How are developers importing millions of documents to Couchbase?


#1

So far, my experience is that cbdocloader only deals with one document at a time, being unable to parse an array of objects (even if the array contains a few, 10, 100 or 1000). This amazes me, because knowing that Couchbase deals with millions of documents with ease, its importing facility (cbdocloader) is sub-par.

My question: how are developers importing many documents to Couchbase? In CouchDB I was able to POST an array of say 1K or 10K at once, multiple times and move entire databases in a few calls. I fail to see how Couchbase sees cbdocloader as a real solution. Littering the file system with millions of documents and the amount of I/O involved in dealing with them doesn’t seem right.

I must be overlooking something important. Please tell me I’m wrong (and how to fix it :wink:


#2

being unable to parse an array of objects (even if the array contains a few, 10, 100 or 1000).

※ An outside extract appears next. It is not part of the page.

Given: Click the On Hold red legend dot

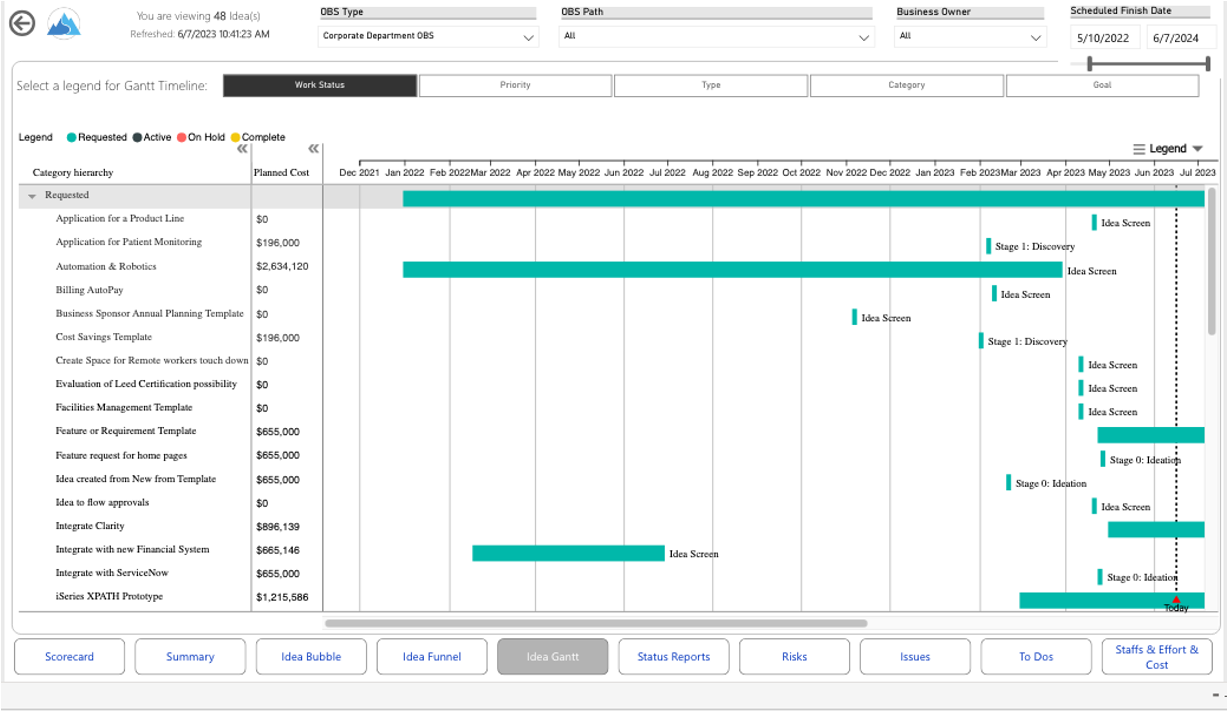Looking at the screenshot, I should 182,138.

Is the file that you are loading from storing the JSON like A or B?:
A.
[{“data”:1},{“data”:2}]
B.
{“data”:1}
{“data”:2}


#3

Hi Fujio,

I formatted the file with a JSON array, that is, A:

[{"data":1},{"data":2}]

Thanks,

– Tito


#4

The main thing @tito is that cbdocloader was really designed for the sample databases rather than to be a high-performance transfer tool. The tool later introduced for high-performance transfer is cbtransfer.

Just a bit more background: the original cbdocloader was constrained by our need to generate .exe files for the Windows platform and, in that era, generating these from pure Python. Now that we’re using golang extensively in Couchbase, the team is looking to use it as a basis for updates/replacement tools. It should give us much better out-of-the-box performance along with the ability to generate executables for more platforms. There is more detail in MB-17884.


#5

Hi @ingenthr, thanks for the help. I understand now, makes sense. Looking at cbtransfer’s documentation, it looks like it doesn’t support JSON. Are there any plans to enhance cbtransfer to handle JSON batch loading?


#6

This is the best way to use the cbdocloader tool. Here is a bunch of JSON files.

Zip the folder into test.zip

/opt/couchbase/bin/cbdocloader -n (ip_address):8091 -u Username -p password -b bucket test.zip

Now they are in Couchbase Server below.